▶ [Exercise description] Copy out every line of the material below word for word, leaving out the pictures.

▶ [Provided information]
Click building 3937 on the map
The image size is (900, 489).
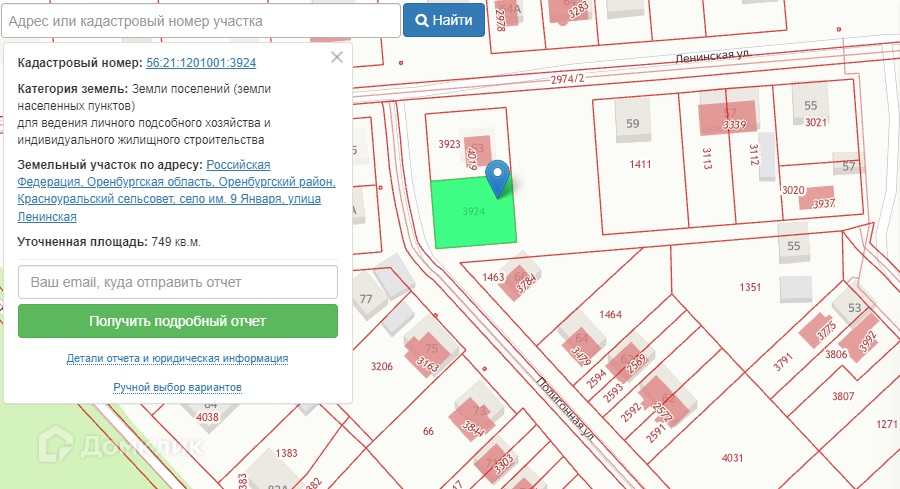click(822, 202)
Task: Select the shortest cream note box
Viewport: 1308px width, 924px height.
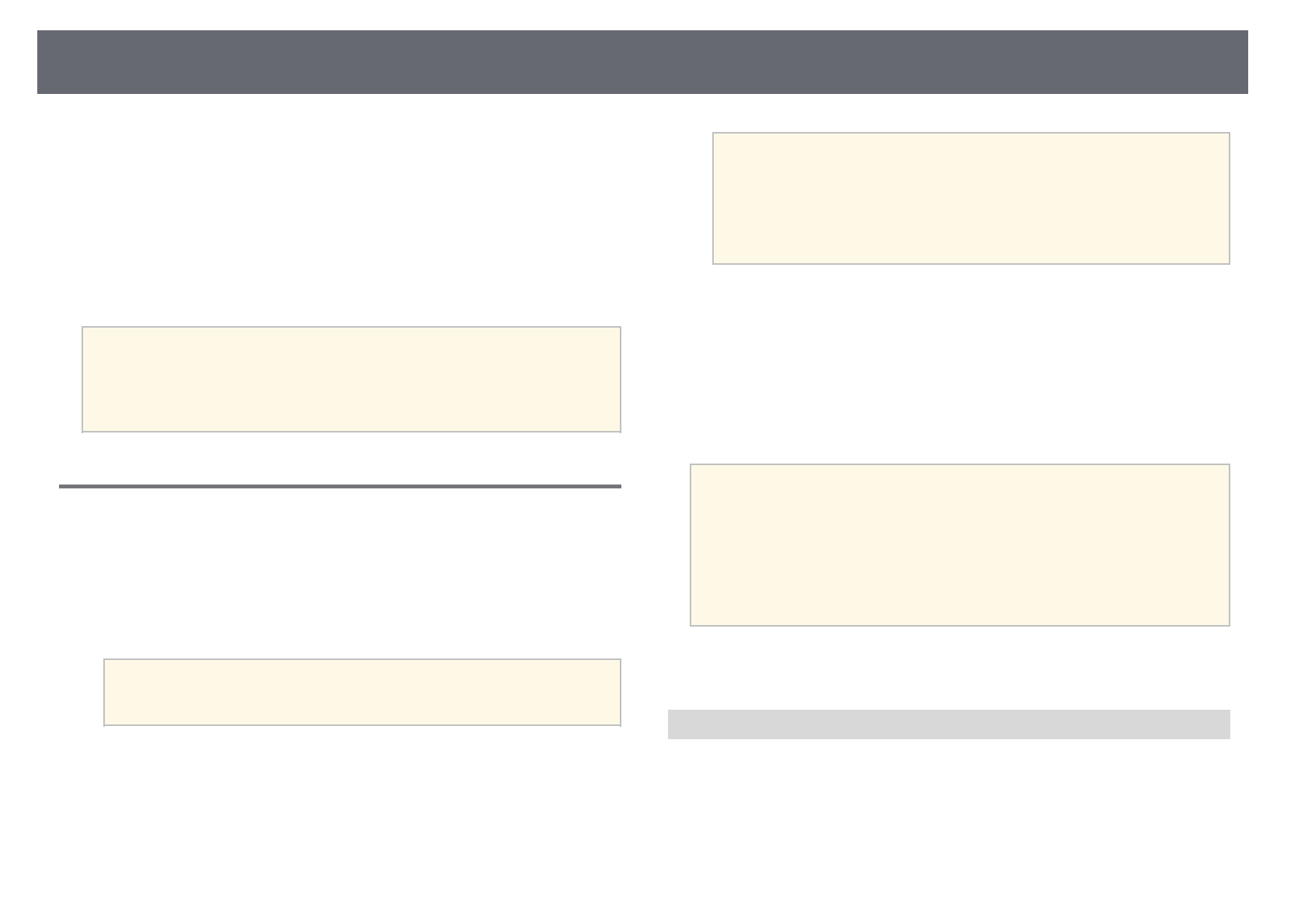Action: pyautogui.click(x=362, y=692)
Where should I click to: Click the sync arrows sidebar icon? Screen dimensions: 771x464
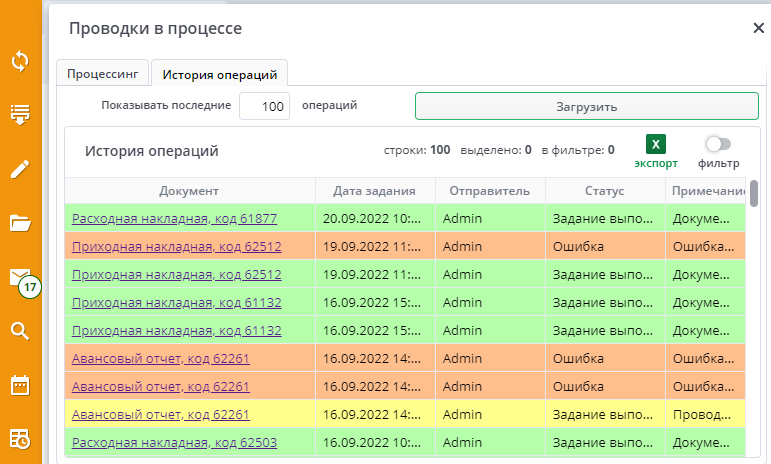coord(20,61)
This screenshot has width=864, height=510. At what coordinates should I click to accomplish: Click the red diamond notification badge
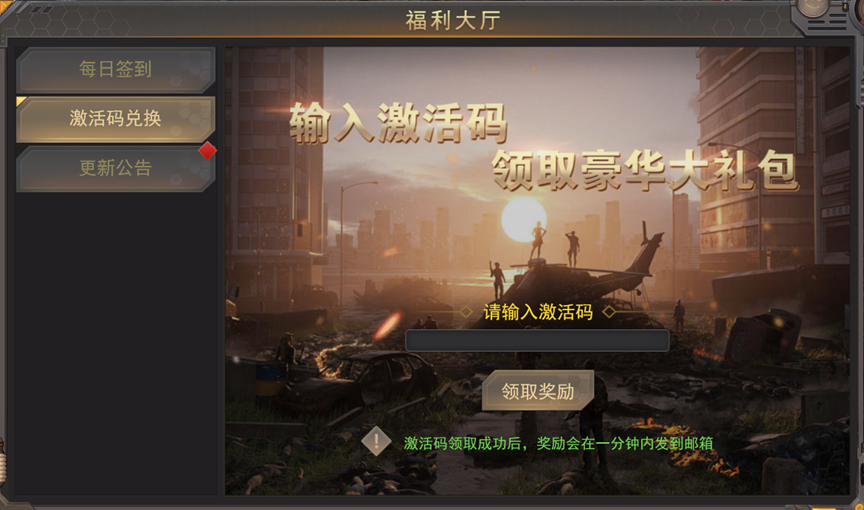tap(207, 150)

▶ [Right answer]
Click building 3937 on the map
The image size is (900, 489).
click(822, 202)
Task: Select the shortest cream note box
Viewport: 1308px width, 924px height.
Action: pyautogui.click(x=362, y=692)
Where should I click to: Click the sync arrows sidebar icon? Screen dimensions: 771x464
coord(20,61)
This screenshot has width=864, height=510. At what coordinates should I click to accomplish: Click the red diamond notification badge
tap(207, 150)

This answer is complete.